Reason (R) : Iodide ion stablised by higher oxidation state

To analyze the assertion and reason provided in the question, we will break it down step by step. ### Step-by-Step Solution: 1. **Understanding the Assertion**: - The assertion states that `PbI4` (lead(IV) iodide) is a stable compound. - To evaluate this, we need to consider the oxidation states of lead in this compound. 2. **Determining the Oxidation State of Lead**: - In `PbI4`, lead (Pb) has an oxidation state of +4. - Iodine (I) has an oxidation state of -1. Since there are four iodide ions, the total contribution from iodine is -4. Thus, for the compound to be neutral, lead must be +4. 3. **Comparing Oxidation States**: - Lead can exhibit two common oxidation states: +2 and +4. - Generally, the +2 oxidation state of lead is more stable than the +4 oxidation state due to the inert pair effect. 4. **Inert Pair Effect**: - The inert pair effect refers to the tendency of the s-electrons (in this case, the 6s electrons of lead) to remain non-bonding or "inert" when forming compounds, especially in heavier elements. - This effect makes the +2 oxidation state more stable than the +4 oxidation state for lead. 5. **Conclusion on Assertion**: - Since the +4 oxidation state is less stable, `PbI4` is not a stable compound.
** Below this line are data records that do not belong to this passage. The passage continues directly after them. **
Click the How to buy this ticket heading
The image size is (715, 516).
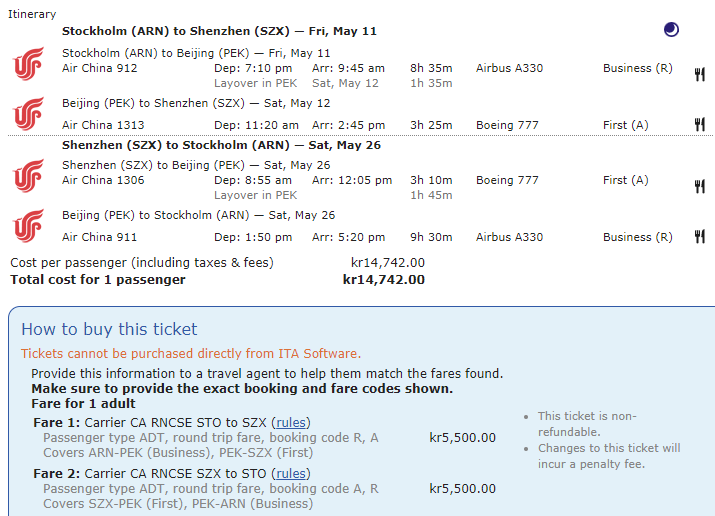(109, 329)
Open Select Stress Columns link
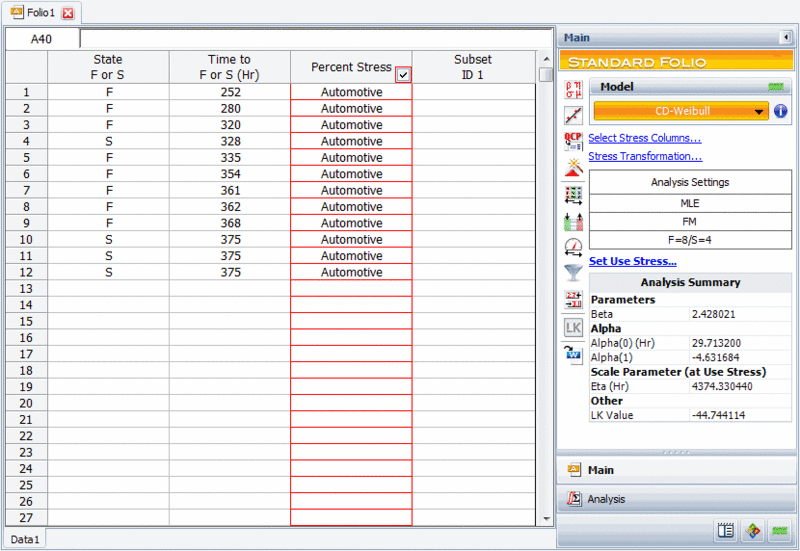800x551 pixels. click(x=644, y=138)
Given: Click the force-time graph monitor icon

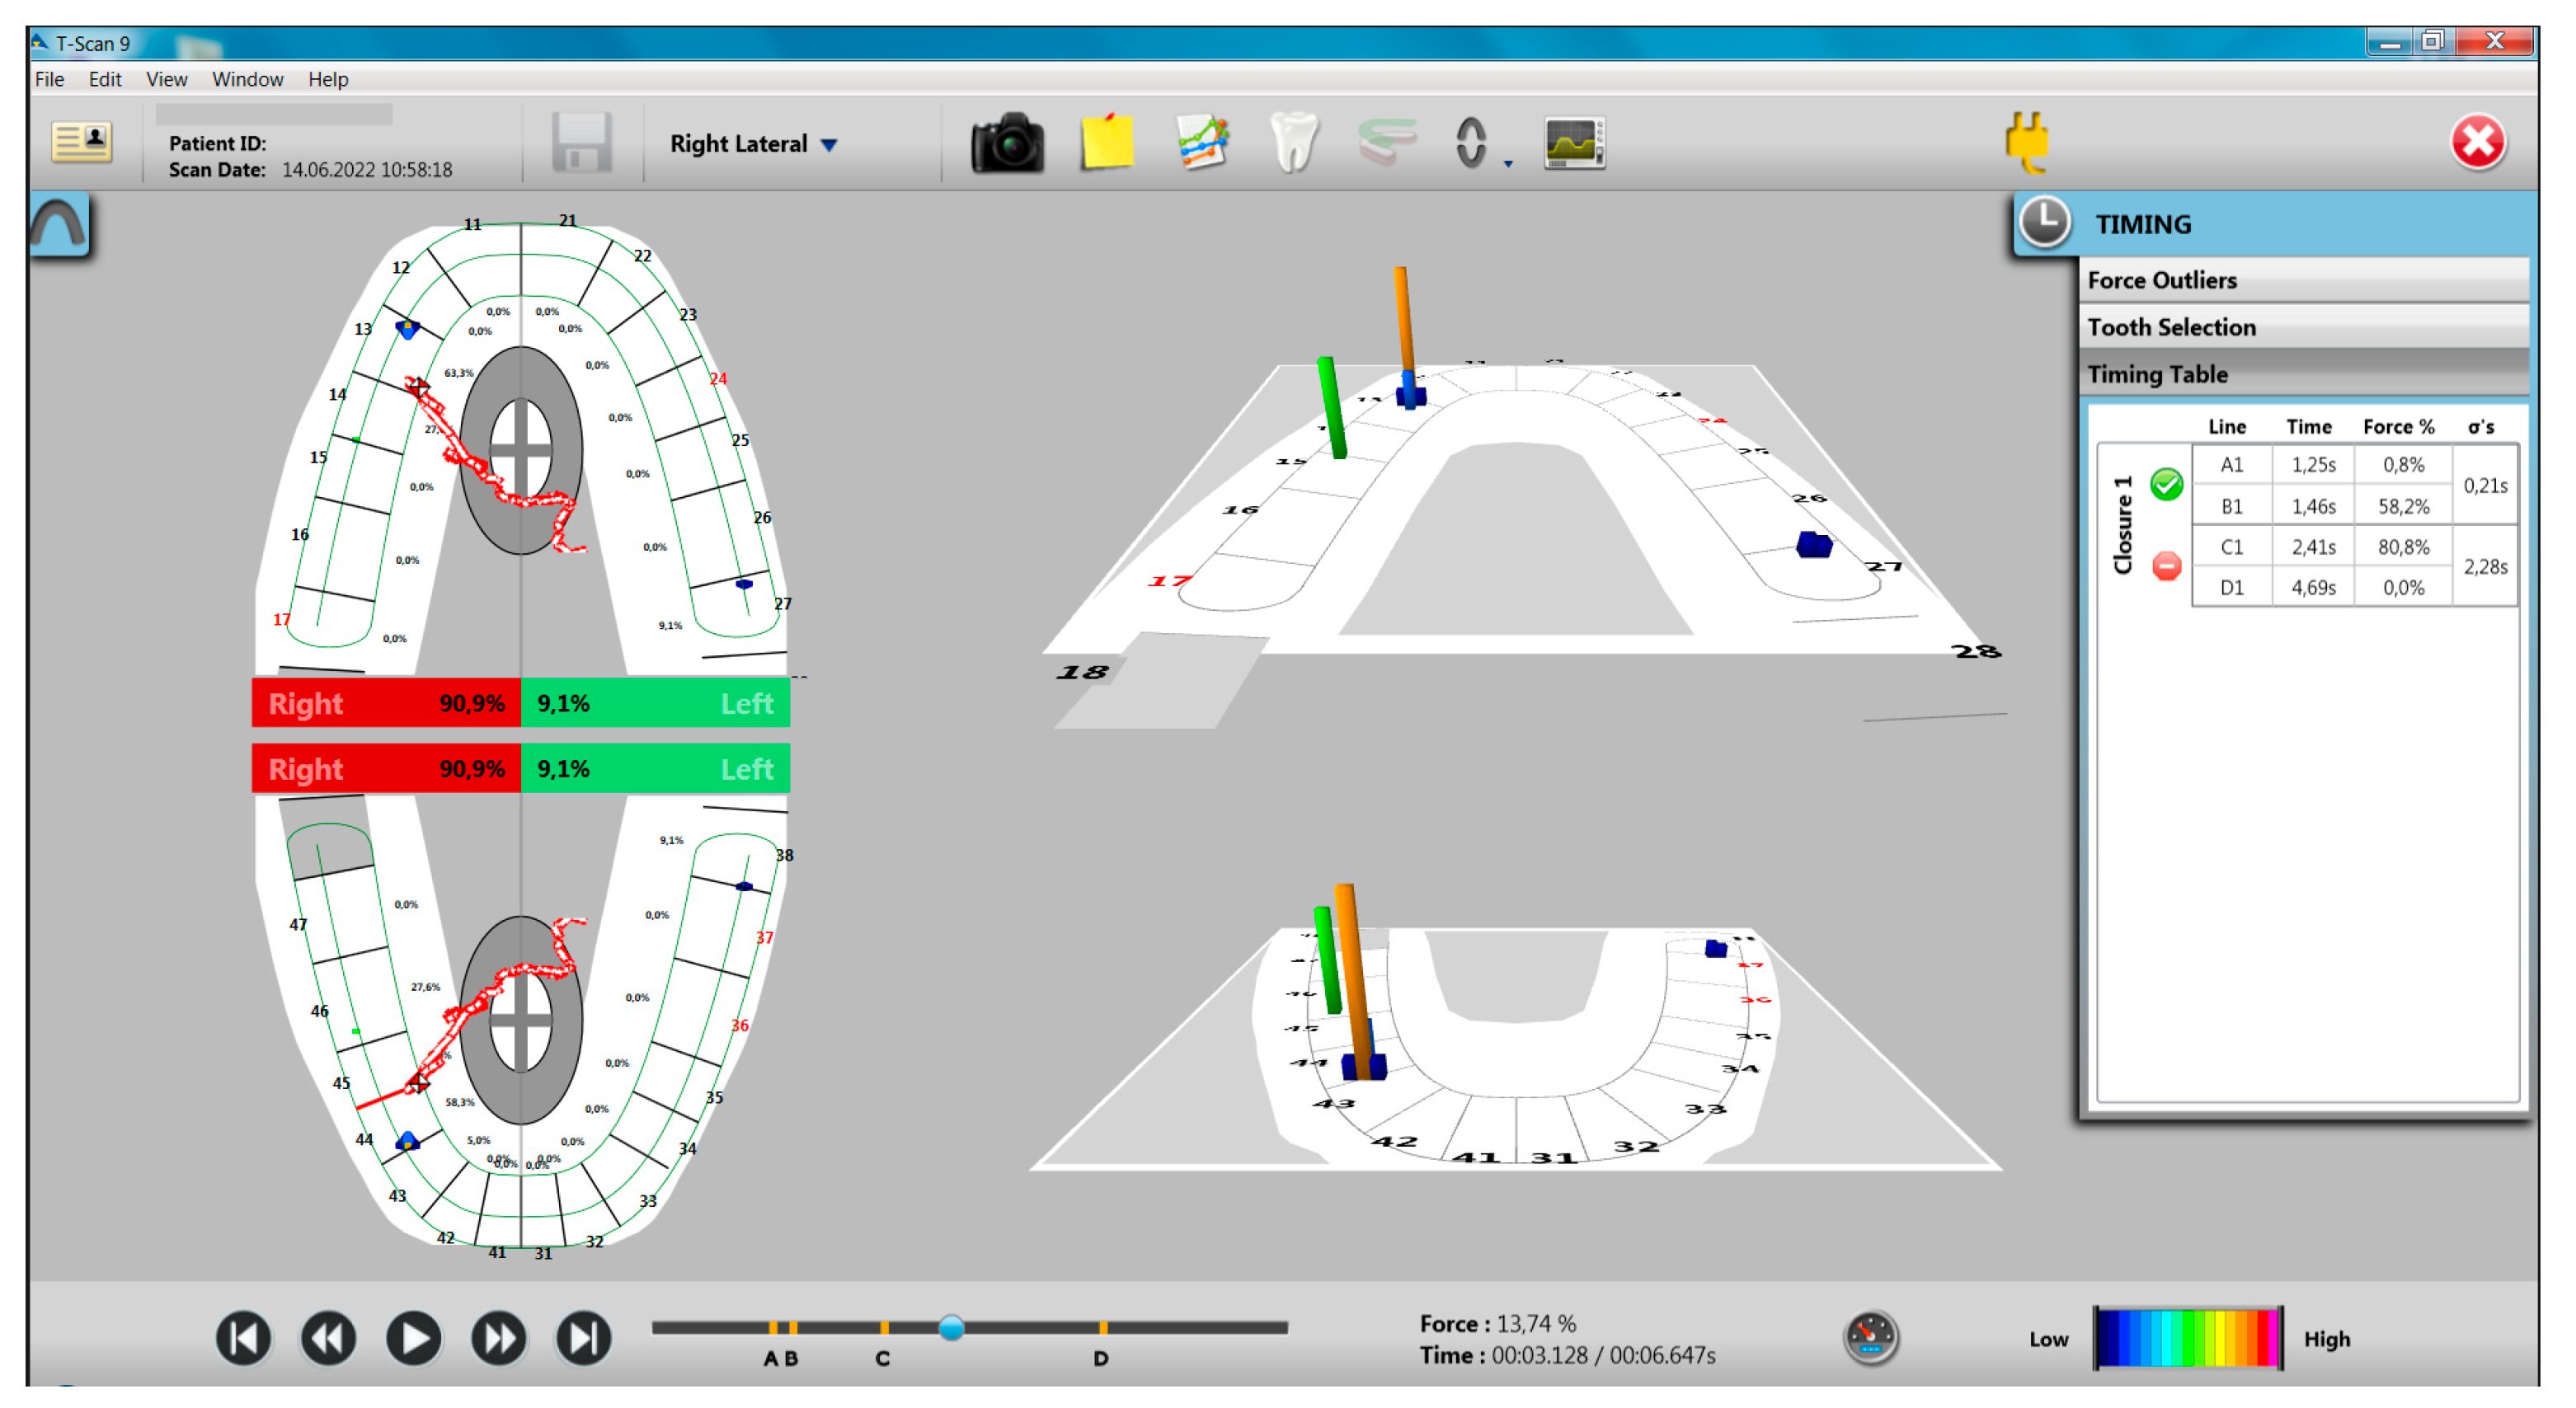Looking at the screenshot, I should 1574,144.
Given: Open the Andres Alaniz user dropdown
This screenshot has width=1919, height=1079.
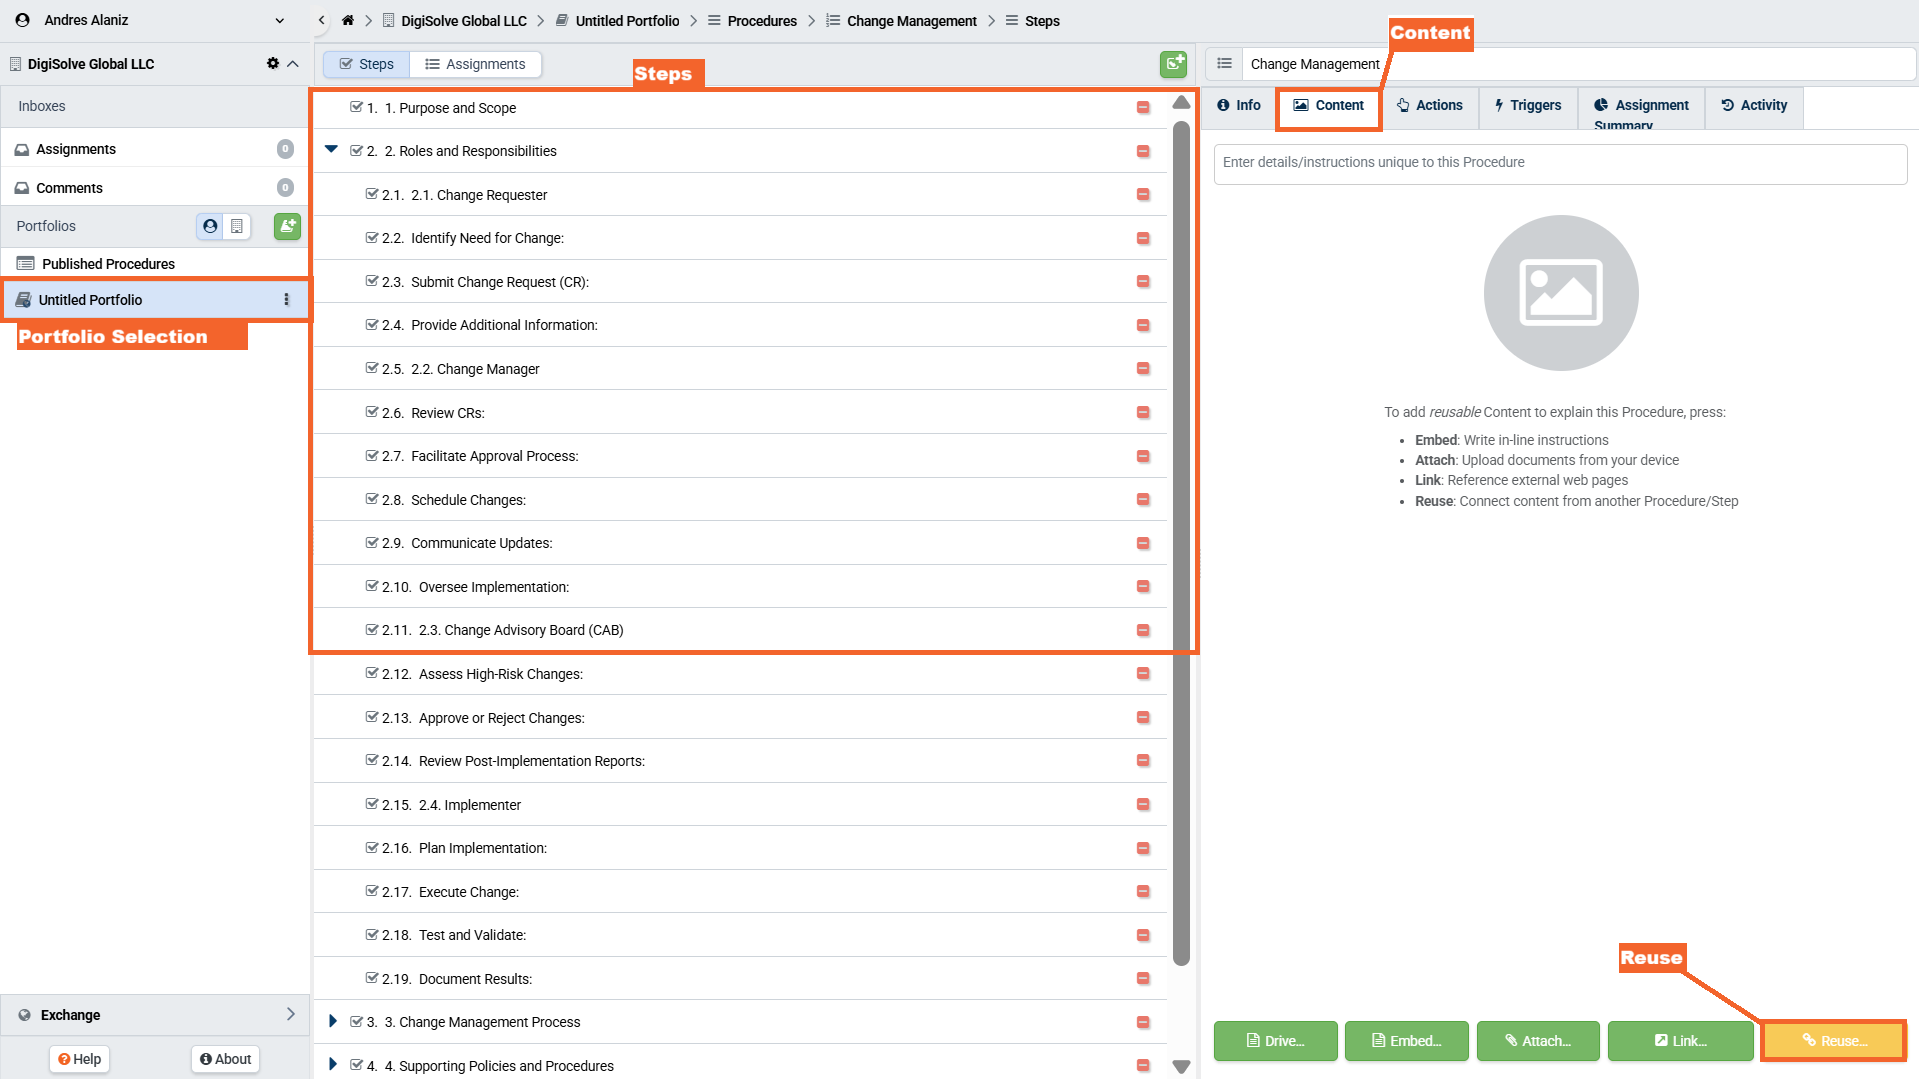Looking at the screenshot, I should 280,20.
Therefore, the assertion that `PbI4` is stable is incorrect. 6. **Understanding the Reason**: - The reason states that the iodide ion is stabilized by the higher oxidation state. - However, this is not true for larger halides like iodine. Higher oxidation states are generally stabilized in smaller and more electronegative halogens (like fluorine) but not in iodine. 7. **Conclusion on Reason**: - Since the reason is also incorrect, we conclude that both the assertion and the reason are false. 8. **Final Answer**: - Both the assertion and the reason are incorrect.